Load tests should try the annoying cases, not only the happy path. Run normal traffic, then slow the library down on purpose. Add short spikes. Hold some calls open longer than usual. Old code often works fine at average load and then falls apart when one slow call blocks a pool, fills a queue, or pushes retries into a loop.
Rollback needs the same level of care. If the new wrapper writes data in a new format, make sure the old path can still read it, or keep the old format until the release settles. If the wrapper changes side effects, such as billing, message sending, or state transitions, prove that the team can turn it off without duplicate actions or lost records.
A small release checklist helps:
- One person can explain the interface, inputs, outputs, and failure rules in plain language.
- Logs show request, result, timing, and failure reason with stable IDs.
- Load tests include slow calls, retries, queue pressure, and traffic spikes.
- Rollback works without losing data or repeating side effects.
- One team owns bug fixes, version bumps, and library changes after launch.
That last point saves a lot of pain. Shared ownership sounds polite, but it usually means nobody fixes the wrapper fast. Pick one team. Give them the pager, the version plan, and the final say on interface changes.
This is the sort of release discipline Oleg Sotnikov pushes in AI-first and mixed-stack systems: keep the interface small, make failures obvious, and keep recovery boring. Boring releases are the goal.
What to do next
Start small. In most teams, the fastest win with C++ modules in a service stack comes from one painful library, not a broad cleanup plan. Pick the library that slows releases, breaks builds, or makes every new service harder to ship.
Do not add features yet. First, draw a narrow interface around that library and freeze it for the first release. If the team changes the wrapper every week, nobody learns where the real boundary should be.
A short checklist keeps this practical:
- Choose one library with clear business value and frequent friction.
- Define the smallest interface that the service actually needs.
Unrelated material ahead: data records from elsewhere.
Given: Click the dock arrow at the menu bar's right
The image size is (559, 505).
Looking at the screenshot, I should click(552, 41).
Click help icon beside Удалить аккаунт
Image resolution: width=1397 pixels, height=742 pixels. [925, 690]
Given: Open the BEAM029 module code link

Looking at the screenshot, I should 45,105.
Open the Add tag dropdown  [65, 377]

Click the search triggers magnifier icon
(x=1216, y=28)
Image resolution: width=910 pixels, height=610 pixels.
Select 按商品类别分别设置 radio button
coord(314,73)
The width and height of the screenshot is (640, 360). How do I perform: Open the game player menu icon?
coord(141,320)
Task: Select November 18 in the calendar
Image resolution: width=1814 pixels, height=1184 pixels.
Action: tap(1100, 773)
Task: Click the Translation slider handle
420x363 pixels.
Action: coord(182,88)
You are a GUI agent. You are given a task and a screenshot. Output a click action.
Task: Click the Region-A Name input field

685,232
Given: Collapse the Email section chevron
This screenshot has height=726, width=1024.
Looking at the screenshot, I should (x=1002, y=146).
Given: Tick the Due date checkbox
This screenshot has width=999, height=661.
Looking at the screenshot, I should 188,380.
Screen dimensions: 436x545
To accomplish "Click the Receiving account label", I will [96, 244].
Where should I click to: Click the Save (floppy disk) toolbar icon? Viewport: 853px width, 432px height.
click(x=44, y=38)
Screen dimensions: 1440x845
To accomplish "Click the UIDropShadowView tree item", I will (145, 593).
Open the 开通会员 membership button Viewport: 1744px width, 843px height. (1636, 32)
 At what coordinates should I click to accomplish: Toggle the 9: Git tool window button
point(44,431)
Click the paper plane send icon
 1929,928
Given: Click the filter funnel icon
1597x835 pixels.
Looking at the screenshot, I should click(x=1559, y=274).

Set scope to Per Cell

- Keep the old code inside the wrapper, even if it feels awkward at first.
- Write down what the wrapper owns, and what stays in the legacy side.
- Ship one real use case before you wrap anything else.
That written boundary matters more than teams expect. A simple note in the repo can save hours of argument later. Keep it plain: which data types may cross the boundary, which errors the wrapper returns, which memory rules stay hidden, and which parts of the old library nobody should call directly anymore.
If the boundary feels messy, that is a signal, not a failure. Sometimes the library exposes too much state. Sometimes the service asks for too many special cases. When that happens, resist the urge to redesign everything. Cut the first version down until one team can support it without guessing.
A small example helps. If a legacy pricing library touches files, global config, and custom string types, do not expose all of that to a new service. Wrap it in a small request and response shape, keep file handling inside, and return plain errors the service can log and retry. That is often enough to make the code safer without touching the pricing logic itself.
If your team keeps circling around the boundary, an outside review can save time. Oleg Sotnikov works as a Fractional CTO and helps companies modernize software without wasting months on rewrites. He can review the interface, call out rollout risks, and help your team decide what should stay inside the wrapper and what should move out later.
After the first wrapper proves itself in production, repeat the pattern. Not everywhere. Just where the pain is real.